1. Higher real interest rates. Despite the recent rally in the bond market, we believe there is still room for yields to rise. The economy looks poised to continue growing at a strong pace, fueled by consumer spending and business investment. Job growth and wages are picking up, corporations are flush with cash to invest, and banks have money to lend. Moreover, both monetary and fiscal policy are still supportive. Although inflation pressures are likely to ease from current high levels as the economy rebalances, we expect it to remain above the Fed’s 2.0% to 2.5% target range in 2022.

Moreover, “real” yields—that is, adjusted for inflation—are still very low relative to economic growth and our optimistic outlook. Yields are likely to move higher as the market recalibrates to stronger economic growth and less central bank support.

Real yields are at historically low levels

Source: Bloomberg. US Generic Govt TII 10 Yr (USGGT10Y INDEX) and US Generic Govt TII 5 Yr (USGGT05Y INDEX). Daily data as of 11/5/2021. Basis points (bps) are a common unit of measure for interest rates; one basis point is equal to 1/100th of 1%, or 0.01%, Past performance is no guarantee of future results.

2. More volatility. In addition to higher yields, we expect volatility to increase in the riskier segments of the fixed income markets, such as high-yield and emerging-market bonds. Less central bank buying means there will be less liquidity to spread around the markets. Also, as yields on risk-free bonds rise, investors may demand higher yields to hold bonds with greater credit risk. From a long-term perspective, we view the potential rise in Treasury yields as an opportunity for investors to extend the duration in their portfolios in 2022.

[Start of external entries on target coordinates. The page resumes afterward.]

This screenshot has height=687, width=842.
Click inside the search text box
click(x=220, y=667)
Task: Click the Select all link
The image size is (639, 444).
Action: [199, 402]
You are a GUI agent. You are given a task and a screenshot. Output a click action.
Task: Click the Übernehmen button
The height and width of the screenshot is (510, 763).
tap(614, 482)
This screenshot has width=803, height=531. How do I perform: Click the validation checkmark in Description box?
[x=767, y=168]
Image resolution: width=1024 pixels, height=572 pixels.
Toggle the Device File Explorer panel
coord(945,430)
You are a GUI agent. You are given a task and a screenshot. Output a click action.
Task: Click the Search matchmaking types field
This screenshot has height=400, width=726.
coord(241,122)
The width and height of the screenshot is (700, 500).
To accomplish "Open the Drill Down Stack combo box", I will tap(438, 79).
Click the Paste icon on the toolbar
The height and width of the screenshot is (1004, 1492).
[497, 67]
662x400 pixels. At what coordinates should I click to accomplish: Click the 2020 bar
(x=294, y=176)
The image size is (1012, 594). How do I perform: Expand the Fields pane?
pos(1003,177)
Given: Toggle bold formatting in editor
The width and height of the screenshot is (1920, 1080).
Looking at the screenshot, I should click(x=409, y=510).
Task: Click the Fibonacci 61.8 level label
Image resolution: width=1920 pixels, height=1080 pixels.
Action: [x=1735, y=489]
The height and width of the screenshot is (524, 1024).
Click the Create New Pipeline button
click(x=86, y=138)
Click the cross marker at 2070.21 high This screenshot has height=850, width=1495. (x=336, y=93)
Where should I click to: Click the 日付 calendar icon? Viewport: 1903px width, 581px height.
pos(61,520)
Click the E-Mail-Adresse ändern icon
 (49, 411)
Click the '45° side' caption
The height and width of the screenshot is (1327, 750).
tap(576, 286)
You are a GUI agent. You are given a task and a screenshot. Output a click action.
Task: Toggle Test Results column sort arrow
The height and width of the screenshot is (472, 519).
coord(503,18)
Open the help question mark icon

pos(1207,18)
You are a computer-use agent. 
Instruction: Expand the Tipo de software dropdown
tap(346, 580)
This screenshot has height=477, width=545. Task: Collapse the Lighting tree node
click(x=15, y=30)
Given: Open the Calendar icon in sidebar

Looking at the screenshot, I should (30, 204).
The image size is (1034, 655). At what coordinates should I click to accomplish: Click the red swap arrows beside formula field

Another step forward for cryptocurrencies

Cryptocurrencies have exploded in popularity over the past few years, despite (or because of) their extraordinary price volatility. Last month, a Bitcoin-related ETF launched and gained nearly 5% on its first day of trading on volume that exceeded 24 million shares—the second-most highly traded ETF debut ever. The ETF holds Bitcoin futures contracts,1 not actual bitcoins. This is an important factor to be aware of because futures involve transaction costs, roll costs2 and contango3 costs, all of which could contribute to underperformance or a large tracking error versus Bitcoin spot prices. (For more on Schwab’s perspective on cryptocurrencies, please visit

The Securities and Exchange Commission generally has been skeptical of cryptocurrencies, with chairs expressing concern that the product is too volatile, that investor protections are inadequate, and that regulations are insufficient. The agency has rejected multiple applications for ETFs that invest directly in Bitcoin, but took a more lenient view of ETFs that invest in cryptocurrency futures because the futures markets are already regulated by the Commodity Futures Trading Commission.

If you’re considering investing in cryptocurrencies, you should keep the myriad risks in mind, including that the traded value of cryptocurrencies have been volatile, the market isn’t very transparent, transactions are irreversible, consumer protections are minimal or nonexistent, and regulators haven’t clarified their approach to monitoring them. We suggest that investors who want to be involved in cryptocurrencies treat them as a speculative asset primarily for trading with money outside a traditional long-term portfolio.


Kevin Gordon, Senior Investment Research Specialist, and Randy Frederick, Managing Director of Trading and Derivatives, contributed to this report.


1 With a futures contract, the investor agrees to buy or sell the underlying asset (in this case, Bitcoin) at a specified price on a specified day in the future. If on that day the asset is worth more than the agreed-upon price, the investor makes money; if the asset is worth less, the investor loses money.

2 Rollover cost is calculated as the percentage change between futures contract price for the next month and the futures contract price for the current month contract.

3 Contango is a situation where the futures price of a commodity is higher than the expected spot price of the contract at maturity.